Below are the required deliverables and deadlines (some fall on weekdays):
- Team formation (1 point, Due: Sep 18)
- Project brainstorming (1 point, Due: Sep 25)
- Proposal pitch (3 points, Due: Oct 7 and 9) – Slide decks: Group A | Group B
- Proposal report (5 points, Due: Oct 14)
- Midterm office hour participation (5 points, Due: Nov 14)
- Poster presentation (5 points, Due: Dec 2 and 4)
- Final report (10 points, Due: Dec 12) | Evaluation rubric
Below are selected reports and posters from previous semesters. Some were extended into publications at top-tier venues:
- [CSCI 5541 S23] Simulating Everyone's Voice: Exploring ChatGPT's Ability to Simulate Human Annotators
- [CSCI 5541 S23] Vision & Language-guided Generalized Object Grasping
- [CSCI 5541 S23] Generalizability of FLAN-T5 Model Using Composite Task Prompting
- [CSCI 5541 S23] Comparing the Effectiveness of Fine-tuning vs. One-Shot Learning on the Kidz Bopification Task
- [CSCI 5980 F22] Generating Controllable Long-dialogue with Coherence → Published in AAAI 2024
- [CSCI 8980 S22] Understanding Narrative Transportation in Fantasy Fanfiction → Published in Workshop on Narrative Understanding (WNU) @ACL 2023
Class Participation (10%)
Your class participation is carefully evaluated. Please upload a profile picture on Canvas and Slack so we can identify you during final evaluations.
The following criteria will be used to assess participation:
- Active involvement and discussion during class
- Engagement on Slack and during office hours with both the instructor and TAs
- Participation and Q&A during the project proposal and poster presentations
We explicitly track both offline and online participation and apply min-max normalization at the end of the course.

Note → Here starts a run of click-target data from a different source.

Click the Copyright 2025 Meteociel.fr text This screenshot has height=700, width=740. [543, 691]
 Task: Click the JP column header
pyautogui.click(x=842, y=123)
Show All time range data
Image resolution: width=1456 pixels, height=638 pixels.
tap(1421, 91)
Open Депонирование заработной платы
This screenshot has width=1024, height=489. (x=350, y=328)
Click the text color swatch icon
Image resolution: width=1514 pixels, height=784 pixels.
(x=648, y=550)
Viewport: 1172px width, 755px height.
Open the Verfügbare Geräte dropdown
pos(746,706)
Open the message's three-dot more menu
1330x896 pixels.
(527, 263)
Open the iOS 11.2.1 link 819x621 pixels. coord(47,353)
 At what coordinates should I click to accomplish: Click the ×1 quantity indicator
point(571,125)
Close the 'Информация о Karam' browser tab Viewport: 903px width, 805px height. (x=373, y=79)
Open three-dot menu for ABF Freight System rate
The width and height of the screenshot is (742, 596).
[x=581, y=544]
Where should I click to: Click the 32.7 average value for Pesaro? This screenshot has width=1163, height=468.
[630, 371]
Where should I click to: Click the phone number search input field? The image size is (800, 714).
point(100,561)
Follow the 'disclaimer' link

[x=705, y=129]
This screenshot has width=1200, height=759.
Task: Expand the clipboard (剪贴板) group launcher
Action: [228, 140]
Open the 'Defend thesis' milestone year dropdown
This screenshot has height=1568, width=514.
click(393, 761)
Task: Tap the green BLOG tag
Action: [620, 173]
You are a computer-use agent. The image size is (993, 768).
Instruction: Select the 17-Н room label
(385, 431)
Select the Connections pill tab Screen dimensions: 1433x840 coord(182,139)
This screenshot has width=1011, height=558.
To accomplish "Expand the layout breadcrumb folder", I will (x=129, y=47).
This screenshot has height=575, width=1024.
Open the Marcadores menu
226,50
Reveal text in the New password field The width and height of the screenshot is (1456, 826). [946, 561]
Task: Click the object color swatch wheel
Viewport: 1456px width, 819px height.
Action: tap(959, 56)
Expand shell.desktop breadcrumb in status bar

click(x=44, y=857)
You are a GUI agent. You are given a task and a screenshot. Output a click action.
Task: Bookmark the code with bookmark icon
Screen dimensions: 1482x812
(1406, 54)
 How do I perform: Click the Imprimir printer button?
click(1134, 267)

If you do not participate in class, Slack, or related discussions, your participation score will be zero.
Prerequisites
Required: CSCI 2041 – Advanced Programming Principles
Recommended: CSCI 5521 – Introduction to Machine Learning, or any course that covers core machine learning algorithms.
This course also assumes the following background:
- Strong programming skills, comparable to a third- or fourth-year undergraduate CS major. All assignments will be in Python.
- Familiarity with basic probability, linear algebra, and calculus.
Notes to Students
Academic Integrity
Unless group work is explicitly allowed, all assignments and project reports must reflect your individual effort. Verbal collaboration is acceptable, but anything you submit must be your own work. Please list the names of collaborators and cite any resources used. If you're uncertain whether something counts as cheating, consult the instructor beforehand. Academic dishonesty will result in a failing grade and will be handled according to University policies.
Students with Disabilities
If you have or suspect you have a disability and require accommodations, please contact your instructor and the Disability Resources Center (DRC).
COVID-19
All students are expected to follow University COVID-19 guidelines, including any masking or vaccination policies. This course is in-person and participation is expected. However, hybrid or online accommodations may be made if necessary. If you're feeling unwell, please stay home and catch up on the material remotely.